White House rejoices over strong jobs report.
The White House celebrated a stronger-than-expected jobs report on Friday, insisting that the uptick in hiring shows that the U.S. economy remains strong even as the war with Iran continues to elevate oil and gas prices.
The report, which showed that employers added 172,000 jobs in May, doubled as a political win for President Trump, who has struggled for months to tamp down voters’ mounting economic anxieties. It offers him a new talking point as he races to shore up support for his flagging agenda, months before voters head to the ballot box for the midterm elections.
But the strong hiring, which greatly outpaced analyst expectations, came with an important caveat. The growth in the labor market — on top of uncomfortably high inflation recently — seemed to reduce the chances that the Federal Reserve would lower interest rates any time soon.
Mr. Trump has repeatedly called for those steep cuts. Weeks ago, he celebrated the swearing in of his new chair of the central bank, Kevin M. Warsh, with the hopes that he might soon achieve them. And yet, the current trajectory of the economy made it less likely than ever that the Fed would slash rates. Markets now expect the next move to be a rate increase, possibly in 2027.
“This is about the strongest market of my lifetime,” Kevin Hassett, the director of the White House National Economic Council, said of the labor gains during an appearance Friday on CNBC.
Mr. Hassett chalked up the “enormous amount of positive momentum in hiring” to the president’s policies, including the tax cuts he enacted last year. That, he said, should spur growth, but not in a way that would compel the Fed to raise rates.
“It’s a supply-side driven job market boom, which I think means the Fed can watch the inflation numbers and wait awhile before it does anything about it,” he said.
Since the start of the war, Mr. Trump and his top aides have tried to downplay the economic consequences. The president has dismissed the fallout or described it as only temporary, and in some instances, he has suggested that he expected it to be far worse — causing the stock market to plummet while pushing oil and gas prices much higher.
The price of a gallon of gasoline reached $4.22 nationally on Friday, according to AAA, down from its peak during the war but still significantly elevated from a year earlier. That has further weighed on American families, majorities of whom increasingly tell pollsters they are frustrated with the nation’s economic trajectory. Among the strains, workers’ earnings have not kept pace with the growth in prices, a gap that affected lower-income families the most.
“President Trump’s failing economic agenda is shrinking families’ paychecks,” Senator Elizabeth Warren, Democrat of Massachusetts, said in a statement Friday. “Instead of fixing the economic pain he’s caused, Trump is doubling down on his reckless tariffs and his war in Iran.”

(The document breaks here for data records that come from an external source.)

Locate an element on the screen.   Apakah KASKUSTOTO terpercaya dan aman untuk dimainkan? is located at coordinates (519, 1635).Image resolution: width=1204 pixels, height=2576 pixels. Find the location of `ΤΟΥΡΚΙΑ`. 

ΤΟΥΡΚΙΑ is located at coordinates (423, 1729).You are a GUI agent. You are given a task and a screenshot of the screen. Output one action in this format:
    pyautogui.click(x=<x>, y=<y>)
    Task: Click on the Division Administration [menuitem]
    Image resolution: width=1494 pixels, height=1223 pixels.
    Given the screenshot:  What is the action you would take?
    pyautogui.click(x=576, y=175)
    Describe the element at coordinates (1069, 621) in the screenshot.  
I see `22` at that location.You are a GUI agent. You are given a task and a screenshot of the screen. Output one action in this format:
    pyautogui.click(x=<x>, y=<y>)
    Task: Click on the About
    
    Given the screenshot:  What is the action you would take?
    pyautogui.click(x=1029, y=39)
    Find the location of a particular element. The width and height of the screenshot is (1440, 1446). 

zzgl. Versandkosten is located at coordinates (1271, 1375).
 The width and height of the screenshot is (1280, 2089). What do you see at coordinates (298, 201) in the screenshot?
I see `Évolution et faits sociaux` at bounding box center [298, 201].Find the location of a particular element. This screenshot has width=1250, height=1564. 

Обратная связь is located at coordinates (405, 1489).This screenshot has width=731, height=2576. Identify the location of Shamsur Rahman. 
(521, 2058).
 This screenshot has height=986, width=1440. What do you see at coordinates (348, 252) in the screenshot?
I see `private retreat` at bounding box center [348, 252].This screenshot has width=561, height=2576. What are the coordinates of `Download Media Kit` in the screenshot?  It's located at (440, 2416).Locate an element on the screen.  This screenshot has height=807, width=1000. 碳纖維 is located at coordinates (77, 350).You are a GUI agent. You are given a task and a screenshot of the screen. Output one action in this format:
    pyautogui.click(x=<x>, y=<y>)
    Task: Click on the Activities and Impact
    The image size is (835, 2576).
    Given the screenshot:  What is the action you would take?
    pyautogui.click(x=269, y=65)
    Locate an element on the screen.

Yet Mr. Trump has remained bullish in spite of those numbers. Speaking to reporters on Thursday, he repeated his belief that the debate around affordability was a “con job,” while boasting that the stock market is setting records under his watch.
“There is clear momentum in the American economy as a result of President Trump’s proven economic agenda of tax cuts, deregulation, and energy abundance that’s unleashing the private sector,” Kush Desai, a White House spokesman, wrote on social media.